Learn to identify plant and insect problems found in Iowa crops

AMES, Iowa — Identifying the type of insect or plant disease affecting your crops is a critical part of forming a response. Making the wrong decision can be costly and may have little or no effect on the problem at hand.

To help growers improve their identification skills, plant disease and insect diagnostic specialists from Iowa State University Extension and Outreach will present exhibits on common insect and plant disease problems during the Farm This year’s Progress Show, from August 30 to September 30. 1 in Boone.

Samples, which will be based on the current growing season, are still being determined.

Microscopes will be available and visitors will be able to observe closely, while interacting with specialists who study the same insects and diseases on a daily basis.

“Each year is variable as to what we will actually see,” said plant pathologist Ed Zaworski at the Plant and Insect Diagnostic Clinic at Iowa State. “Some diseases like some conditions, so we always talk to people about the disease triangle in plant pathology. It takes three parts of a triangle to have a disease: the susceptible host, a pathogen, and an optimal environment.

While farmers have many choices that can help prevent insect and disease problems, no system is ever foolproof. Good screening is always essential, followed by a rapid response plan when a problem is detected.

“When it comes to crop protection, you want to be proactive rather than reactive, but when something emerges, the best thing to do is your response,” said Erin Hodgson, extension specialist in entomology at Iowa State. “You want to identify what’s going on, its extent, and do timely treatment that will protect your performance.”

Both Zaworski and Hodgson will be on hand at the show to help growers identify plant health issues and answer questions.

Although experienced farmers usually have a basic understanding of how to identify different pests, the exhibit will allow them to test their skills and learn about new and emerging pests.

Hodgson said every farmer’s situation is different. Some may farm land in multiple parts of the county or state and rely on crop consultants to diagnose plant health issues. Others do their own scouting or scout in cooperation with family members. No matter the situation or the size of the farm, everyone benefits from knowing what to look for and how to accurately identify issues that affect plant health.

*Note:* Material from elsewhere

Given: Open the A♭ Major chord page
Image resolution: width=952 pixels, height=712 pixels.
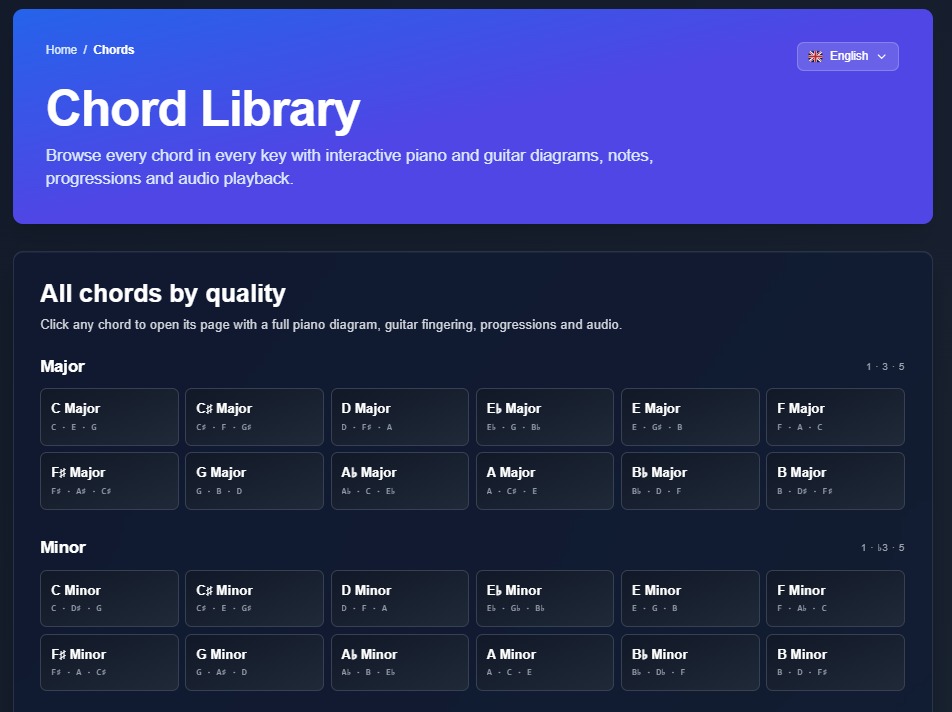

This is the first year of the Plant Health exhibit at the Farm Progress Show, and the specialists are excited to bring this essential element to the public eye.

“We hope to spread the word and the expertise of what we have here at Iowa State,” Hodgson said.

In addition to face-to-face time with specialists, visitors to the show can also learn about popular publications related to plant health and Crop Protection Network – a website devoted to recent publications, tools and educational resources on current crop health issues.

Shareable photo: Identification of corn rootworm.